Then the amp quality becomes the differentiating factor, and one would hope
that a $60k amp sounds better than a $399.99 amp.

------
heyjudy
Wow. That's next-level not understanding Nyquist bandwidth "records are
better" extremism. I also get why Nakamichi or early Mark Levinson audio gear
was outrageously expensive: they were like modern Apple but in the 1980's...
ridiculous engineering and design. Hipsters should love 'em too. :)

------
xfitm3
I read through this and I’m surprised at all the negativity. Audio is
subjective, and even if it’s just placebo good for them.

In my limited experience audio is all about component matching. Sometimes you
want distortion, like what you get from a tube amp. The right mix of
distortion is what makes things sound good to some ears.

------
burfog
If you want to get something legit of this nature, keep the AC power entirely
away from the audio room. The wires in the walls can give off AC hum. Run DC
over shielded twisted pair cables. At this level you'll also be doing
something about noise from aircraft, wind, trucks, birds, and everything else.

------
fb03
I believe the law of diminishing returns kicks in realllly fast in terms of
'ultra high quality audio'.

I have an external usb dac (Yamaha AG06), a pair of good studio grade monitors
(Yamaha HS8's) and that's it for me. Exquisite listening quality without
having to sell a kidney.

Raw data:
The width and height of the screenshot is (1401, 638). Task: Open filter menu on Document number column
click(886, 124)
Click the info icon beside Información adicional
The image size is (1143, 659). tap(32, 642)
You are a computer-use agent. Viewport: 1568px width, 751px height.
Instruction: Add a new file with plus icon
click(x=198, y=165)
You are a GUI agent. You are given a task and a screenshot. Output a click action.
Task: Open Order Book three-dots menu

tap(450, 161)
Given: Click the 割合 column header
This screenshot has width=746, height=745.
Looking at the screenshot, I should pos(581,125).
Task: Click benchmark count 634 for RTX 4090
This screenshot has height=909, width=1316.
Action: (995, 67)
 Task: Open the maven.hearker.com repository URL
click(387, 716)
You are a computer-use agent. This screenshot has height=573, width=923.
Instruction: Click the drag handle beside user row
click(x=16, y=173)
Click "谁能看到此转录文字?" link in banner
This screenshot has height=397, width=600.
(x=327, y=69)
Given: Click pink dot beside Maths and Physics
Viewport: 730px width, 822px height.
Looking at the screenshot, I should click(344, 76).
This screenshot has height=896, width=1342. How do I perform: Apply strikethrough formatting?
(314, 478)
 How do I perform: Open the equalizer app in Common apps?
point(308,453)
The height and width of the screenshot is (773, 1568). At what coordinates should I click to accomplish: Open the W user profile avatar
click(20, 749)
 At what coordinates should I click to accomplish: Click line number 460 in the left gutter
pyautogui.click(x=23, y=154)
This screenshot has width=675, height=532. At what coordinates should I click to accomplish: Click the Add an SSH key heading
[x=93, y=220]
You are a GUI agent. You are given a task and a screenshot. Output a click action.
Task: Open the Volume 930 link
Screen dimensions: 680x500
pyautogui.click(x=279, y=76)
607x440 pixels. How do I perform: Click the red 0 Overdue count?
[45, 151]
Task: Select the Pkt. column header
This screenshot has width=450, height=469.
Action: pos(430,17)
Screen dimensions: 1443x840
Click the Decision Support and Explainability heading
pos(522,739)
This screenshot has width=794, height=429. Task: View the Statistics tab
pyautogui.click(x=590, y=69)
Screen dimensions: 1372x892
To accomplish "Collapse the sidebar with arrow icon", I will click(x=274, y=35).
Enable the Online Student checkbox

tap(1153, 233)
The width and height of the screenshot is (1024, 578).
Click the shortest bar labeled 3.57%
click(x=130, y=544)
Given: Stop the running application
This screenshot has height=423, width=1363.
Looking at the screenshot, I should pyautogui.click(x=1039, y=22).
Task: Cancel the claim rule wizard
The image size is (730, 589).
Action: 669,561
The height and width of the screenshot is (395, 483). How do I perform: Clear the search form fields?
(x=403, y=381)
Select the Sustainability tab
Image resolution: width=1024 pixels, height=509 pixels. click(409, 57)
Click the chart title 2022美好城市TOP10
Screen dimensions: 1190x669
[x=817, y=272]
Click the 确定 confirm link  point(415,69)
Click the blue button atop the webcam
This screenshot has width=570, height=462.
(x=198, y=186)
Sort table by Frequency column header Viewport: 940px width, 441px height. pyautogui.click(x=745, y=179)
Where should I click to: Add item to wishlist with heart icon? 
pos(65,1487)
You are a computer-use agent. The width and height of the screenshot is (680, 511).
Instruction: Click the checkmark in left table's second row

Exercises to complete:
1 > Copy the passage of the audio forum thread that starts with "ridiculous engineering and" and goes on through "to some ears.".
2 > Answer these questions from the audio forum thread:
(a) According to burfog, what can the wires in the walls give off?
(b) What external USB DAC does fb03 own?
(c) What kind of amp does xfitm3 name as a source of distortion?

Answers in order:
1 >
ridiculous engineering and design. Hipsters should love 'em too. :)

------
xfitm3
I read through this and I’m surprised at all the negativity. Audio is
subjective, and even if it’s just placebo good for them.

In my limited experience audio is all about component matching. Sometimes you
want distortion, like what you get from a tube amp. The right mix of
distortion is what makes things sound good to some ears.

2 >
(a) AC hum
(b) A Yamaha AG06
(c) A tube amp